Exercise instructions = Beginning at the line containing "This screenshot has width=545, height=393." in the material below and ending at the line containing "Open the 最新资讯", return each line exactly and add nothing.

Exercise input =
-- Opening Marker --

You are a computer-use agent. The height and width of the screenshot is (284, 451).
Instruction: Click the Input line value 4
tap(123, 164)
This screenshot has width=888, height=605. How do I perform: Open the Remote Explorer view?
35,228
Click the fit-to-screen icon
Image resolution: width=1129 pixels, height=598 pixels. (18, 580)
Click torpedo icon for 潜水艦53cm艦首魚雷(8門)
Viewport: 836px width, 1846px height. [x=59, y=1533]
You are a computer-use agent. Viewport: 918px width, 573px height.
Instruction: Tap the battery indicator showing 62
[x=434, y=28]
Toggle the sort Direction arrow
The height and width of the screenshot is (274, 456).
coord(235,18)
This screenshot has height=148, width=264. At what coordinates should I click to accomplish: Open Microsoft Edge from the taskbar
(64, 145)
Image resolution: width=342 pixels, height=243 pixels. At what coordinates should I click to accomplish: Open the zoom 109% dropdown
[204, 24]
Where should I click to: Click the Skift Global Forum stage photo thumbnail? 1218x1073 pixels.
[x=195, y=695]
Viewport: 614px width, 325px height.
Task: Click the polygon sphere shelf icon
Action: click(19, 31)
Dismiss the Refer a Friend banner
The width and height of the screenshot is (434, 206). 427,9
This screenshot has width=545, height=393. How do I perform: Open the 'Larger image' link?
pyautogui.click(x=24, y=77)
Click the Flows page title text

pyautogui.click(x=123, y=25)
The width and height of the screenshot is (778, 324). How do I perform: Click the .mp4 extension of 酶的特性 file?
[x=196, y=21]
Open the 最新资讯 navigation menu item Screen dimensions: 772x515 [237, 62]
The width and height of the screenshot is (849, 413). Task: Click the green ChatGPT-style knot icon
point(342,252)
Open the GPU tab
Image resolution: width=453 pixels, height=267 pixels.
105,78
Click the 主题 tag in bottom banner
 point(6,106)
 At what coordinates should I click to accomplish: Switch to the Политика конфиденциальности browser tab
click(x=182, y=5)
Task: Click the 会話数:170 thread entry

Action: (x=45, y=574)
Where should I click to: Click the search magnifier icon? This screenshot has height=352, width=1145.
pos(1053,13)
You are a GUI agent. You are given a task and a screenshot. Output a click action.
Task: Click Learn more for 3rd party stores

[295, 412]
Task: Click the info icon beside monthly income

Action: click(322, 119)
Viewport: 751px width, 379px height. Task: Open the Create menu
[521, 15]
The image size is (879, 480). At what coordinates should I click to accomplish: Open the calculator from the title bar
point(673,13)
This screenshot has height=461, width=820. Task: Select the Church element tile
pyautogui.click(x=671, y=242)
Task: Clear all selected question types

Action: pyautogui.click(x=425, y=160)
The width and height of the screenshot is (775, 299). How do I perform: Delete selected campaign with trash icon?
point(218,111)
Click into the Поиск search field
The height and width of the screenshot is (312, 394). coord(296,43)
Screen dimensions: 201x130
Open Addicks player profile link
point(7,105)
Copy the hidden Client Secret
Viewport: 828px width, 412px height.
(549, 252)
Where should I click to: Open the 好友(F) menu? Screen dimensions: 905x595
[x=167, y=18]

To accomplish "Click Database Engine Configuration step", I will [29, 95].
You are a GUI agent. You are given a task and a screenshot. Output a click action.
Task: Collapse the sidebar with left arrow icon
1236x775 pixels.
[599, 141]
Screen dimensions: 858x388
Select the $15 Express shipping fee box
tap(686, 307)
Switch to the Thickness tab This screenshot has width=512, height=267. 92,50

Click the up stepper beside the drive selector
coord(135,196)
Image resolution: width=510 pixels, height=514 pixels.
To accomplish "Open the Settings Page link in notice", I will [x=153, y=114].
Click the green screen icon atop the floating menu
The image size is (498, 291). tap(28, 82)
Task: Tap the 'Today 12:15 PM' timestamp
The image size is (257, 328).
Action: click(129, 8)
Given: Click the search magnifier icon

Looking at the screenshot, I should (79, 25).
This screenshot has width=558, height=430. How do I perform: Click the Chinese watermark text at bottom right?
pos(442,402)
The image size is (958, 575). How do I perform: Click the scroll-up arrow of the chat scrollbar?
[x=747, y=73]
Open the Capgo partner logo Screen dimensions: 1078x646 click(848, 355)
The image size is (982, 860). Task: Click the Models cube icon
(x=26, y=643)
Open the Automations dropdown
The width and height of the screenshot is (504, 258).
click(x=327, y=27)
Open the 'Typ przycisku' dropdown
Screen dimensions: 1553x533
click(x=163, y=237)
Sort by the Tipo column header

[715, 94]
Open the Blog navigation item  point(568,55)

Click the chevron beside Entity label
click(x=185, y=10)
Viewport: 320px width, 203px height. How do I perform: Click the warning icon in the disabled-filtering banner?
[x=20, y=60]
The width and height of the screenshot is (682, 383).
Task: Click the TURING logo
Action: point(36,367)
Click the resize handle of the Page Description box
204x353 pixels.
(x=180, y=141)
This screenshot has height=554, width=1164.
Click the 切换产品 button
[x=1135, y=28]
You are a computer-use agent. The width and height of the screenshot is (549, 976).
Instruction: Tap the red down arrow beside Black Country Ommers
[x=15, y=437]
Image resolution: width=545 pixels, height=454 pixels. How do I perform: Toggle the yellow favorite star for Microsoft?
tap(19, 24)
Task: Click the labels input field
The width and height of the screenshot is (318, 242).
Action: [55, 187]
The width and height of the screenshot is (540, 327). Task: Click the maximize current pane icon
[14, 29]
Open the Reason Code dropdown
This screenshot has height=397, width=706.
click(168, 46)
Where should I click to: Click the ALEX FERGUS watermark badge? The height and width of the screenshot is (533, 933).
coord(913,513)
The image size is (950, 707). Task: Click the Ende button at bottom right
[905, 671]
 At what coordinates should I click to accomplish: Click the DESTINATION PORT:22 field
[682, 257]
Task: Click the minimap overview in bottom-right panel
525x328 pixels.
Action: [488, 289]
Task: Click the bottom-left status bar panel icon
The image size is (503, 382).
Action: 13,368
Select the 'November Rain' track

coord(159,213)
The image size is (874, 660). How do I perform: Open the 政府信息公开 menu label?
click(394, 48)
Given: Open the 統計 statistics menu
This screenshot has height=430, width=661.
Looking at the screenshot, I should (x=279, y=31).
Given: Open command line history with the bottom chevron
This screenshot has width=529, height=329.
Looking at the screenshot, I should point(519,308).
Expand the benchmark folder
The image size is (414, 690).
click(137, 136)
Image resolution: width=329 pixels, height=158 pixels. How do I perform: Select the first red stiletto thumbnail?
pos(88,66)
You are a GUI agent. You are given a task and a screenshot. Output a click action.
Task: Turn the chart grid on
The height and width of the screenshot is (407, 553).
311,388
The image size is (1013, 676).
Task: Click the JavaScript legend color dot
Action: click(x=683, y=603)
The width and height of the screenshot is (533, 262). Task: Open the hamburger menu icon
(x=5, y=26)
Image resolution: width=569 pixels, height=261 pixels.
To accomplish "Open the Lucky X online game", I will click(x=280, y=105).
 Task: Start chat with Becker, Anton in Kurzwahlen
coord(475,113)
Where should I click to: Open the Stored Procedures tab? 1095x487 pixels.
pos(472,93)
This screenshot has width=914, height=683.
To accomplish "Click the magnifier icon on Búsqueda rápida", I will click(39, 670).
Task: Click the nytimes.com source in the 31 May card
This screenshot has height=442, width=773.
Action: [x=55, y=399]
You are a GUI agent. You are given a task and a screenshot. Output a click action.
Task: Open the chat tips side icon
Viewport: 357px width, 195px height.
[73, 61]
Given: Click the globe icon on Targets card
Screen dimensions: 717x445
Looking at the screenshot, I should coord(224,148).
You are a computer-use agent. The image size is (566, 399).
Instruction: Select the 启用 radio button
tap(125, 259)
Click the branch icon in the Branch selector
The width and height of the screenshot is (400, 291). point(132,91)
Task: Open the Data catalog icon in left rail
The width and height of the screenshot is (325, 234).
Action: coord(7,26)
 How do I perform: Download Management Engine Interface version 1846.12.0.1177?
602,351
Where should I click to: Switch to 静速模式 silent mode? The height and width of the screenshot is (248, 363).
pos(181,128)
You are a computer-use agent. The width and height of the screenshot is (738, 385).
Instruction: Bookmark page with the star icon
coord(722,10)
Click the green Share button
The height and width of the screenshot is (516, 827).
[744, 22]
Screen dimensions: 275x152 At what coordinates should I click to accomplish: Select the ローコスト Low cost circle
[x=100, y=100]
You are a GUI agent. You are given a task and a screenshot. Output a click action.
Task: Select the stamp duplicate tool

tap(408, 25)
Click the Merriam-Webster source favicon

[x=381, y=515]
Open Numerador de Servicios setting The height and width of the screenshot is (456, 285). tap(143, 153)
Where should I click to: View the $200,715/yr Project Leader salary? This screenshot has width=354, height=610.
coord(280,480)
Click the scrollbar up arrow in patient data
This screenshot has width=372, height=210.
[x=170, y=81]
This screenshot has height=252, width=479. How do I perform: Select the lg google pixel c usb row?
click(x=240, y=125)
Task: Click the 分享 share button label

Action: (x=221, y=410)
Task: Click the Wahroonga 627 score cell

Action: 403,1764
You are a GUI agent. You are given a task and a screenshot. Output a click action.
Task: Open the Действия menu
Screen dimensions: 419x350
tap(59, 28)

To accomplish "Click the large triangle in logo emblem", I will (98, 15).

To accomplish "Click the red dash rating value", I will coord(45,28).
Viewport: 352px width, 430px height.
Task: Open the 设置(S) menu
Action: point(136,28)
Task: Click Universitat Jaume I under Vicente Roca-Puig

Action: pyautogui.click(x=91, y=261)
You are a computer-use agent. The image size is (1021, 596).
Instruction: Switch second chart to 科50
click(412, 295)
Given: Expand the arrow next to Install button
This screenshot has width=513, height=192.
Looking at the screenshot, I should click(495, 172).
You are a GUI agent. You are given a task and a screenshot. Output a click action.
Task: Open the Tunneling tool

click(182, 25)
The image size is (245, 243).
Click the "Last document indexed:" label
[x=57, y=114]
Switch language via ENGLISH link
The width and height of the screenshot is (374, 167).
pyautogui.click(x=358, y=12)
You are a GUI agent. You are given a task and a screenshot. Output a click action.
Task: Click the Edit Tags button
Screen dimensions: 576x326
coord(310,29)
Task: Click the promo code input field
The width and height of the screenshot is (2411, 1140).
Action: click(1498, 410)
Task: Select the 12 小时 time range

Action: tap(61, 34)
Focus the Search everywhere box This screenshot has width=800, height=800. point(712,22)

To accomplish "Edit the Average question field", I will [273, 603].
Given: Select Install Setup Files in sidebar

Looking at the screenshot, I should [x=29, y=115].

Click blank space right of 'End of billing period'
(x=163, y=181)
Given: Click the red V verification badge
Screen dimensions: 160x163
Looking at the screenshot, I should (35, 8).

-- Closing Marker --

Output =
This screenshot has width=545, height=393. How do I perform: Open the 'Larger image' link?
pyautogui.click(x=24, y=77)
Click the Flows page title text

pyautogui.click(x=123, y=25)
The width and height of the screenshot is (778, 324). How do I perform: Click the .mp4 extension of 酶的特性 file?
[x=196, y=21]
Open the 最新资讯 navigation menu item Screen dimensions: 772x515 [237, 62]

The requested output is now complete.